Across the listing below, count every line where the string "table" appears, then give only the count.

-- Opening Marker --

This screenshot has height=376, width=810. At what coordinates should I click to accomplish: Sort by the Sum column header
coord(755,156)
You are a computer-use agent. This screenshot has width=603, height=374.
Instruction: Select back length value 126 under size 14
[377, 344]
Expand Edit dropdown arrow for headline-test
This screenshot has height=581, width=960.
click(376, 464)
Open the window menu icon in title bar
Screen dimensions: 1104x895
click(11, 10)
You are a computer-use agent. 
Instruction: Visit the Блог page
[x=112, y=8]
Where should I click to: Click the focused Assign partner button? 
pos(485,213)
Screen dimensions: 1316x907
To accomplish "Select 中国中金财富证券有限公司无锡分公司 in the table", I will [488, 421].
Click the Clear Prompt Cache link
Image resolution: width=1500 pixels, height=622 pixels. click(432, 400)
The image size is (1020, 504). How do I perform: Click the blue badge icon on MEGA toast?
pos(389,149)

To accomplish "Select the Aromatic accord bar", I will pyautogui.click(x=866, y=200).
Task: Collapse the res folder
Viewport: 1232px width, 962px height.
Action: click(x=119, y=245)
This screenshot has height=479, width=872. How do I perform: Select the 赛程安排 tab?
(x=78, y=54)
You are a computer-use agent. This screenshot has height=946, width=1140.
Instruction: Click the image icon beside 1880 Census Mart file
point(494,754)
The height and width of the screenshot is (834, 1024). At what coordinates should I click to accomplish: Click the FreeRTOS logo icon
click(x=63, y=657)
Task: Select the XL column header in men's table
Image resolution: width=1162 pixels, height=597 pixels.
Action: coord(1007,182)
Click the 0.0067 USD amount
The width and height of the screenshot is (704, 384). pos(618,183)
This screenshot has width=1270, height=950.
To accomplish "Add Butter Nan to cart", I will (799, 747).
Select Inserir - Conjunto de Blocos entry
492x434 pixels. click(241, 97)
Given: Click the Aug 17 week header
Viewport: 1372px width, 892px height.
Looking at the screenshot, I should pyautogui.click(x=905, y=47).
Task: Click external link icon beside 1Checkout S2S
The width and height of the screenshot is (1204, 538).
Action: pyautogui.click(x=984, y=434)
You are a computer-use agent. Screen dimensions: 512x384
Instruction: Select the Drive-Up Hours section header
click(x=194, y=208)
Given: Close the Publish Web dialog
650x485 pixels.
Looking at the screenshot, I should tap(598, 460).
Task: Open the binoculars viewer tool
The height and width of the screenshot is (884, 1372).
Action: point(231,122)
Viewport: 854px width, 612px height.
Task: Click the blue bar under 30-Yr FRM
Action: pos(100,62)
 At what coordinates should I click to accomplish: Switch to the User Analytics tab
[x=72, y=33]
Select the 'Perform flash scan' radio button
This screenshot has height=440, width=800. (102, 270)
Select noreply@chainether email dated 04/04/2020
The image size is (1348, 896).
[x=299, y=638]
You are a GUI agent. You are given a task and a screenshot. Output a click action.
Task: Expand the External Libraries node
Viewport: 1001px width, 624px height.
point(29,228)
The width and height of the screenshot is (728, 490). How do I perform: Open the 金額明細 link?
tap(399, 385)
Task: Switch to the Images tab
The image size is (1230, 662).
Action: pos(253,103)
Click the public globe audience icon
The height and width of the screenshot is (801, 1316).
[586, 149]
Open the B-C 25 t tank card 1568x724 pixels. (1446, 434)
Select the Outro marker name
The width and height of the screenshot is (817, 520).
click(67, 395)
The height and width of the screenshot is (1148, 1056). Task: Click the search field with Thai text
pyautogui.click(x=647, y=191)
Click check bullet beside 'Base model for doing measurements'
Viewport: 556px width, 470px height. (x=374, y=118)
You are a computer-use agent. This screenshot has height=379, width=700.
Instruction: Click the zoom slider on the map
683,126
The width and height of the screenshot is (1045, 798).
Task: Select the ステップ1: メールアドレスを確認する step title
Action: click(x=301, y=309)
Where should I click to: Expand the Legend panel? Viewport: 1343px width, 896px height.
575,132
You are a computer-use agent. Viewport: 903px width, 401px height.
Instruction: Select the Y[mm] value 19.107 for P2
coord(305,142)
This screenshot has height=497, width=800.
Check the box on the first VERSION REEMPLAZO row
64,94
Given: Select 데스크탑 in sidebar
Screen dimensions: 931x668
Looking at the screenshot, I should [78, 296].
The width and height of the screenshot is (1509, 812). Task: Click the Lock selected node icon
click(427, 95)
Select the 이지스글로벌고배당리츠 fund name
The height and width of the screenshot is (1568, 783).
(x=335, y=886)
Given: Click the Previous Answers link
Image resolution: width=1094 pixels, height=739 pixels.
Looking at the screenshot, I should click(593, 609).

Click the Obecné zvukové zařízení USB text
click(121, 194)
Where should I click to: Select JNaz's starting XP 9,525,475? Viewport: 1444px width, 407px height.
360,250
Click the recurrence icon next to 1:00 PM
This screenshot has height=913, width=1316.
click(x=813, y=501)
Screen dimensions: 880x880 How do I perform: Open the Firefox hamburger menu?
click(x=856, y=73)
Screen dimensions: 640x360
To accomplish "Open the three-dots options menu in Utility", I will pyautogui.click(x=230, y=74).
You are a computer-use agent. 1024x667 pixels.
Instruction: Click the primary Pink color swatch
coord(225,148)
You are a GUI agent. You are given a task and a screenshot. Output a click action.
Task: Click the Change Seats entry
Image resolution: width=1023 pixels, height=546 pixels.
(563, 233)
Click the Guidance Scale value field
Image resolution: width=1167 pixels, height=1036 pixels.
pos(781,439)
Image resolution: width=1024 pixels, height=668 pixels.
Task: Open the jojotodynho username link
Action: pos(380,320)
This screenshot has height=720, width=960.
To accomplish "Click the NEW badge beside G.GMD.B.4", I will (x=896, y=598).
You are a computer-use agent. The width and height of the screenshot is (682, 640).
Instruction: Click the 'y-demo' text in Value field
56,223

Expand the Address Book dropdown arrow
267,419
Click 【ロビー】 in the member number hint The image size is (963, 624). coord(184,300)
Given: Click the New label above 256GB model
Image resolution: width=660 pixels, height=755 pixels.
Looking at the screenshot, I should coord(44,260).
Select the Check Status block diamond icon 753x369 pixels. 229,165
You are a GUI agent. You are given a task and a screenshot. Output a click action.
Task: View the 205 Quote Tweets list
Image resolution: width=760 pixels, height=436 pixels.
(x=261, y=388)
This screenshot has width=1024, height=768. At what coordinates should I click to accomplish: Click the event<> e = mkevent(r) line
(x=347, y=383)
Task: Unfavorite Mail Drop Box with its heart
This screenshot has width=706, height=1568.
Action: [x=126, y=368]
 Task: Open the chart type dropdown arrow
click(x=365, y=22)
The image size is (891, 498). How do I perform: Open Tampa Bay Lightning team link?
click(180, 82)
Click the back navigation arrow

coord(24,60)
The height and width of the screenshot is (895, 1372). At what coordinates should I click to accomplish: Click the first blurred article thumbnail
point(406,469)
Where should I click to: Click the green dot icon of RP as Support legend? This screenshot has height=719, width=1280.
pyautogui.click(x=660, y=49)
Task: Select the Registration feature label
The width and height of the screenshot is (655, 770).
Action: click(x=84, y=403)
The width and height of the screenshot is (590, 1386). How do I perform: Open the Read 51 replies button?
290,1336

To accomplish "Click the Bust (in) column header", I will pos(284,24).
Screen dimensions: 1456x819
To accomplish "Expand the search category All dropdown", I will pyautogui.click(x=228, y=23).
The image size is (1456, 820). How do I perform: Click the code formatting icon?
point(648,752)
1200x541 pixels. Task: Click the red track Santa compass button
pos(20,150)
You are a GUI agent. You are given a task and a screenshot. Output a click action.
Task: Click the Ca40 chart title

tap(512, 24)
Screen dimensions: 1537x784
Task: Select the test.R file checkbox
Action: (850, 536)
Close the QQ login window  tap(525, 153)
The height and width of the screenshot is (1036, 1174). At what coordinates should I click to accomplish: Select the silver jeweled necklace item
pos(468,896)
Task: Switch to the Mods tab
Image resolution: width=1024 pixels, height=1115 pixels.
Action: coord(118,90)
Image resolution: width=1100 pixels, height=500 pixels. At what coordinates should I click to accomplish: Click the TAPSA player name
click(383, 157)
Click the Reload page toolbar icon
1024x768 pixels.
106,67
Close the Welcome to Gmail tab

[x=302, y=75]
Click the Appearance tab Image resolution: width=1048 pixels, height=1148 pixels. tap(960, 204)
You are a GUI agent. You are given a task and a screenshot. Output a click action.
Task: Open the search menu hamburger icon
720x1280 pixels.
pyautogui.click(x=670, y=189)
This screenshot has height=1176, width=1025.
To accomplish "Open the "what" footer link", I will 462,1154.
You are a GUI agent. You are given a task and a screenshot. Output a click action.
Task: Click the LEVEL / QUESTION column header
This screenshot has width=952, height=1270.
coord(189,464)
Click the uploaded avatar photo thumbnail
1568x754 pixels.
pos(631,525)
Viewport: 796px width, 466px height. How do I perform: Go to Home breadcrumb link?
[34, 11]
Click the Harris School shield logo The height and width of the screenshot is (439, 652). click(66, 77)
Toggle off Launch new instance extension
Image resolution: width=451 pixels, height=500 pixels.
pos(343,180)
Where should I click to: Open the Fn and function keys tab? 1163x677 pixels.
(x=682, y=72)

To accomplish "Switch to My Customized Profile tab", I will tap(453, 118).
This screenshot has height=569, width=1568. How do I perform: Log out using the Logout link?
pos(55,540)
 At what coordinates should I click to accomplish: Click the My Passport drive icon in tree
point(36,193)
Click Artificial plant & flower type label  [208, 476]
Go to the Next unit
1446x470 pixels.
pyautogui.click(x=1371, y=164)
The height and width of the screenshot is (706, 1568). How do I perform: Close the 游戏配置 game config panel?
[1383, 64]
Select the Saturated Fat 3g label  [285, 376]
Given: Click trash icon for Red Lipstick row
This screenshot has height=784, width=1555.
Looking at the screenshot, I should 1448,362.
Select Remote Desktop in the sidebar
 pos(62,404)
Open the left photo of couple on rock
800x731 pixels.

-- Closing Marker --

**Answer section**
2